Last year, Harvard University allocated 14 percent of its $35.7 billion endowment fund to hedge fund strategies, but managed these internally rather than through outside managers. This according to a recent Bloomberg article by Nir Kaissar.
The article explains that this departure from the traditional endowment model (used by peers such as Yale and Columbia universities) represented an effort by Harvard to retain the typical management fees (2 percent) for its own coffers. Unfortunately, however, the plan has been costly for the university (see chart below):
But change is underway, writes Kaissar. Harvard has hired Nirmal Narvekar, the former chief executive of Columbia University’s endowment, who plans to “eliminate Harvard’s internally run hedge fund strategies by the end of fiscal year 2017 and replace them with outside managers.”

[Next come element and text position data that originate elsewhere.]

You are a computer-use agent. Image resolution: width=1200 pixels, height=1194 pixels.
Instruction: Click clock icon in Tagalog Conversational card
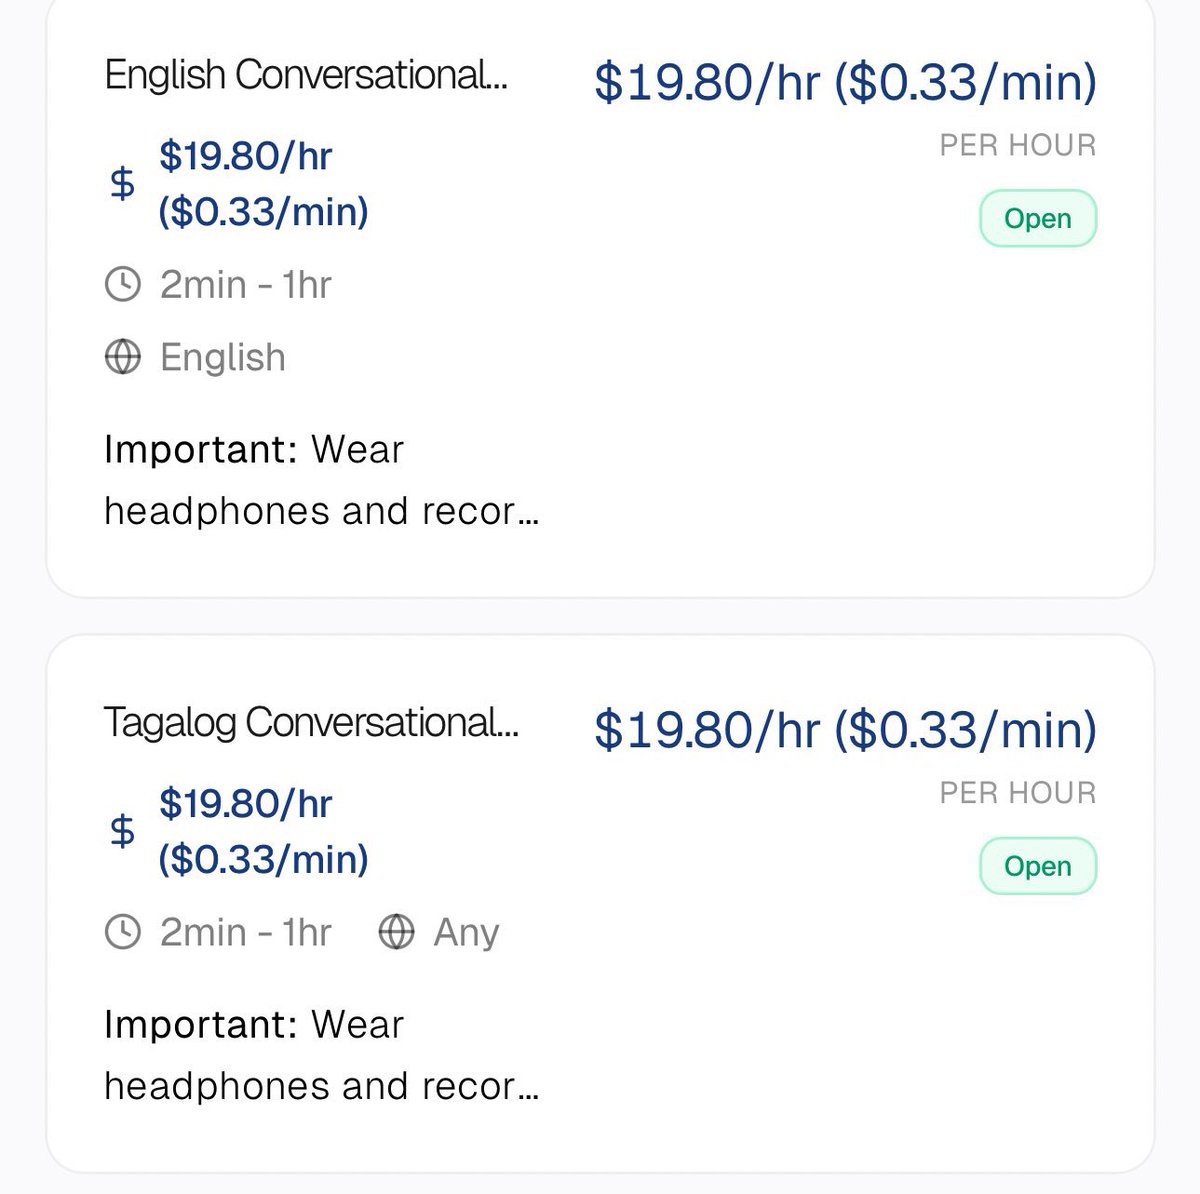click(123, 932)
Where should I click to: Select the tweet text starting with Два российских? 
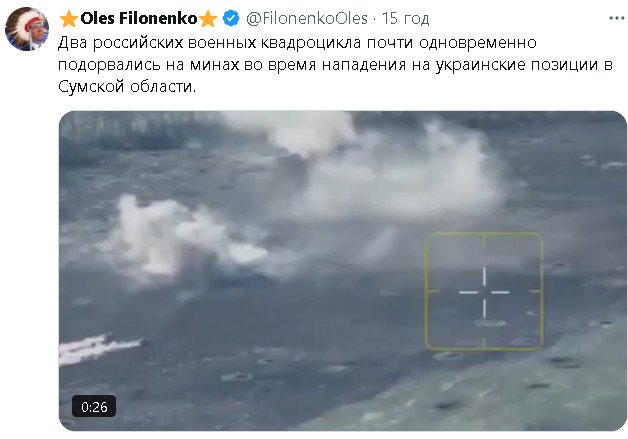335,64
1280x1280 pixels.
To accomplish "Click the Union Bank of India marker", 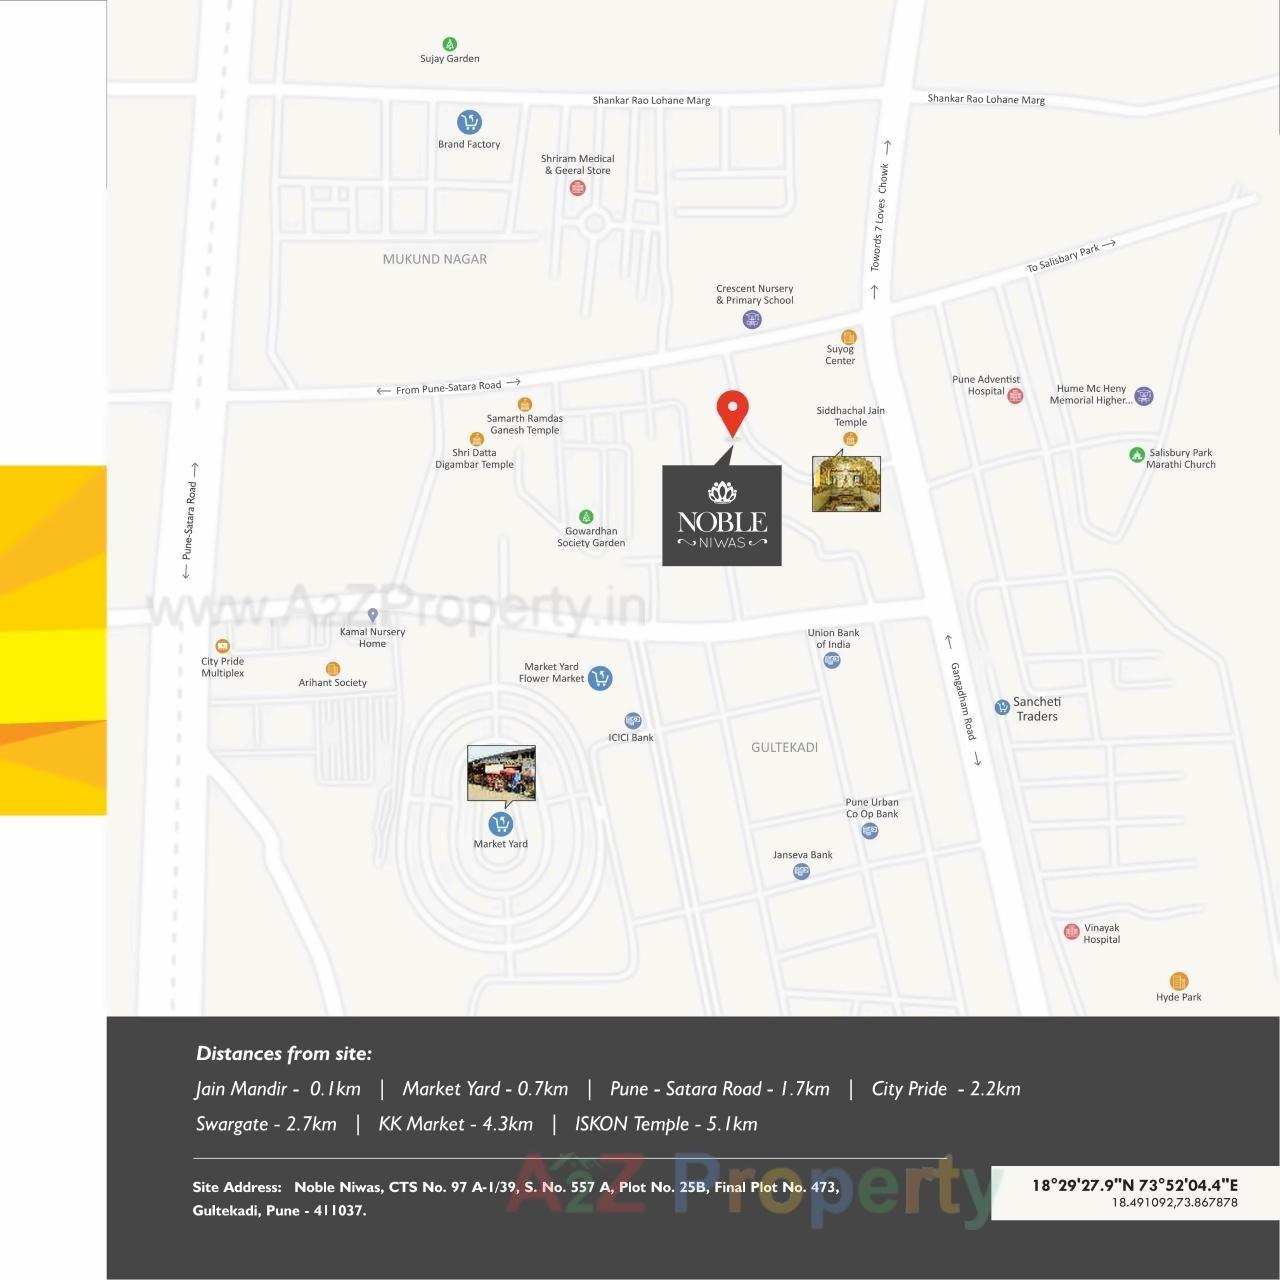I will click(831, 659).
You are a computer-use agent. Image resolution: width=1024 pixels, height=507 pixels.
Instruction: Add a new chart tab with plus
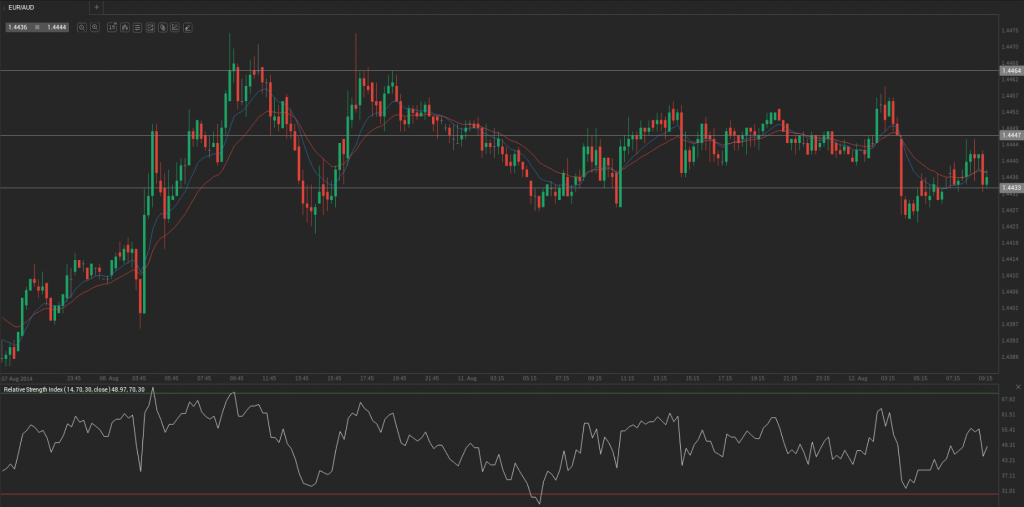[96, 7]
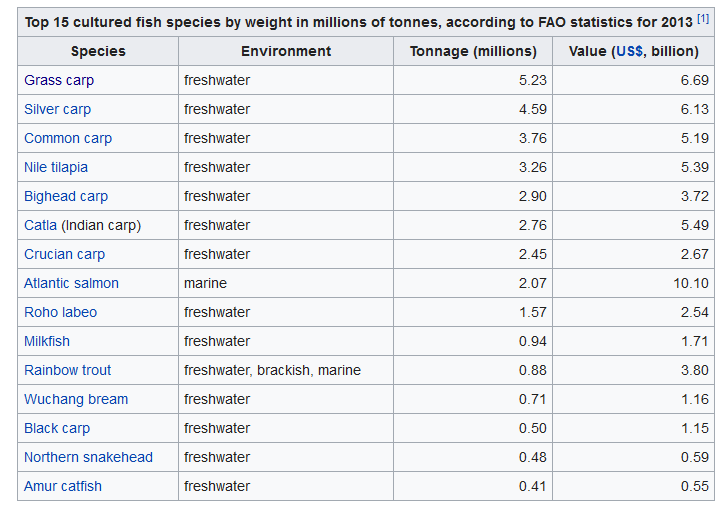Click the Tonnage (millions) column header
728x510 pixels.
(x=473, y=51)
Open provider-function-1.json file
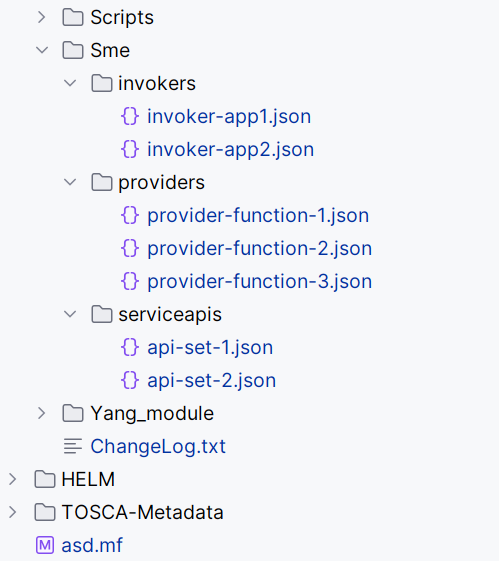The image size is (499, 561). coord(258,215)
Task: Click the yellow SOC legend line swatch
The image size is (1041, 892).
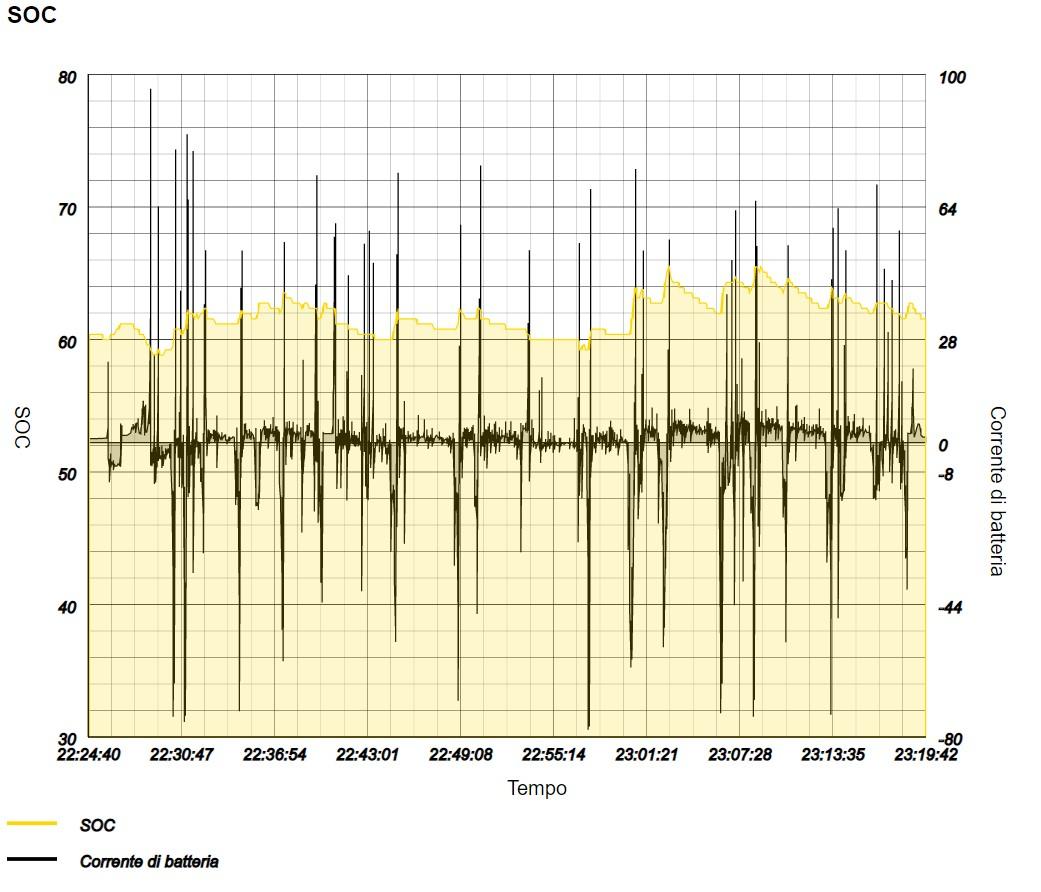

Kaissar explains that the increase in hedge fund popularity over the last ten years has “crushed returns” but adds he “wouldn’t count Harvard out.” The top decile of funds in the HFRI index (an equal-weighted index of hedge funds), he reports, returned 41.4 percent annually from 2007 to 2015 compared with 3.1 percent for the entire index and a negative 26.1 percent annually for the bottom decile.
“Granted,” says Kaissar, “finding the best-performing hedge funds in advance is notoriously difficult. But Harvard will have access to any hedge fund manager it wants, subject to capacity—an advantage few investors enjoy.”